Thanks for your support KTF.
Match of the day on now. I'm off to bed to watch.
Day 11
The days keep getting quicker and quicker. Will be at the two week mark in no time at all.
I know I can stay strong. I will not gamble.
Day 12
Did not get a chance to post yesterday but still gamble free and getting further and further from that horrible creature.
I know it can appear at anytime but I have defended in place and am determined never to let it back into my life.
Day 13
Pretty boring day but got through it alright. Still no urge to gamble.
Day 14
So today I make 2 weeks gamble free. I thought I would be happier than this but I am riddled with regret.
Today has been tough. All day I have been thinking and regretting losing all that profit. Also sad that I will not gamble again. It was a big party of my life. I know it was not good for me and causes nothing but pain and suffering in the end but I do miss it.
Think I have to do more things that get my pulse going. Maybe a skydive or something.
Wish I did not feel like this and hope the feeling passed soon.
Day 15, 16 & 17
No urge to gamble. So happy I was honest with myself and extended self exclusion on that final account which cold have been reactivated at start of June. I know temptation wild prob have got the better of me and I would have been suckered straight back in.
So much better when not bleeding money left right and centre to the casinos.
Day 18
Getting closer to the big 21. Three weeks they say to get out of a habit. Still currently miss playing slots but then make myself remember how they always end up making me feel.
Day 21
I made it.
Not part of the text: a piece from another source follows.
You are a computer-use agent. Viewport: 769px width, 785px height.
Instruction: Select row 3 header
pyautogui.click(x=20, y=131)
So proud of myself. Three weeks no gambling. Got a financial plan in place as well as blocks and maximum self exclusions.
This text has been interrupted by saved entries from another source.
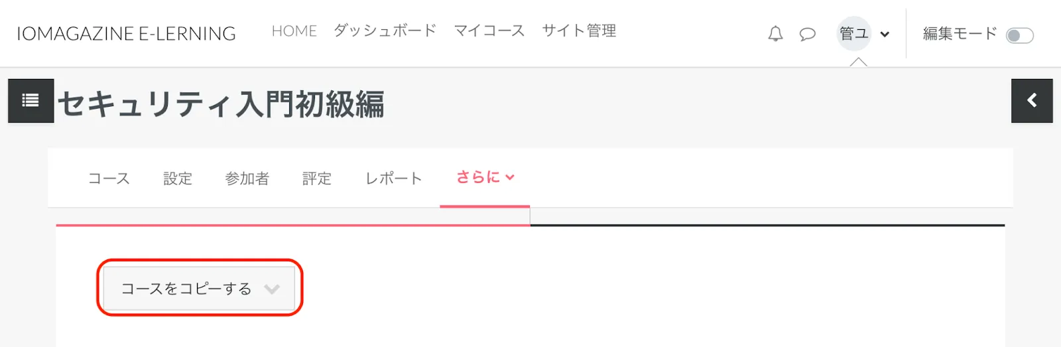The image size is (1061, 347).
Task: Go to HOME in the top navigation
Action: (294, 31)
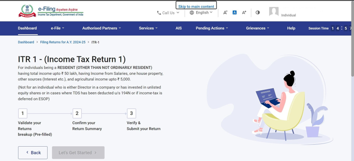Screen dimensions: 354x161
Task: Click the user profile avatar icon
Action: click(x=274, y=12)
No urge to play at all now. Just a couple of negative thoughts of regret now and again.
So here I am again at day 0.
Over the past 2 weeks I have opened a couple of accounts and once again started off with profit then lost it all and then some. Why oh why I soooooo stupid.
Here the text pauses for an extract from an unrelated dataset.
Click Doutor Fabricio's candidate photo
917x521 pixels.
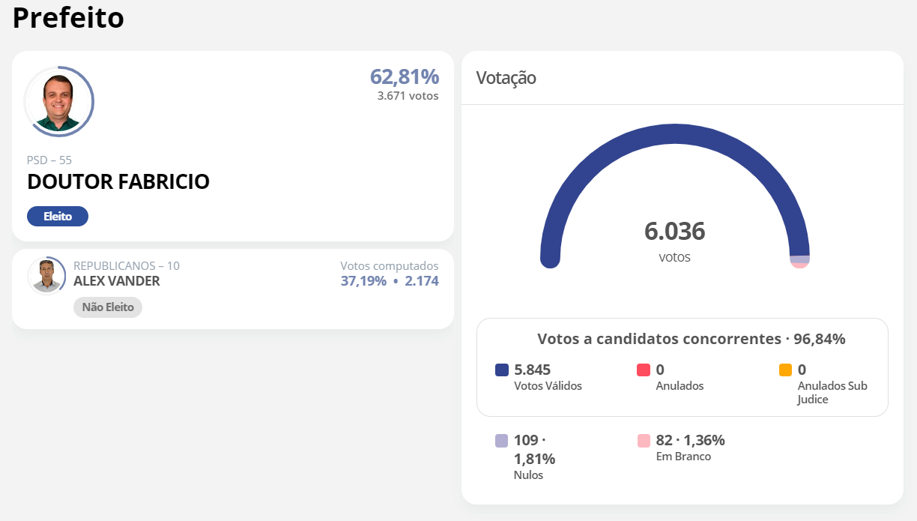click(59, 102)
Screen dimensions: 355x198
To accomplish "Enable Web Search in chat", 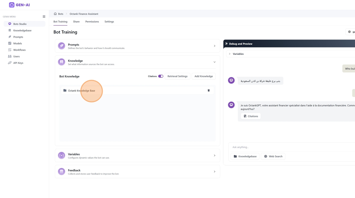I will [x=273, y=156].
I feel soooooo down. Not again. Why did I have to do it again.
Darn.
Hey JJT, you've picked yourself back up and came back which is good.
I take it you went somewhere and used cash? as you stated post 59 that you've got blocking software, if this is the case do you think it might be a good idea to hand over your bank/credit cards to your wife? If you don't have access to money you can't spend if, therefore keeping the triangle broken.
Morning JJT, we cannot win because we cannot stop I'm afraid 🙁 You did it again because you are an addict & the only way to live with this vile addiction is to let the losses go & accept you cannot gamble again!
Your posts prior to this relapse suggest you had blocking software in place so not sure how you got round it but your barriers need to be much higher. I know CW mentioned it before & you thanked her for the kick up the b*m but doesn't appear you have explored any options other than willpower & that just ain't gonna cut it!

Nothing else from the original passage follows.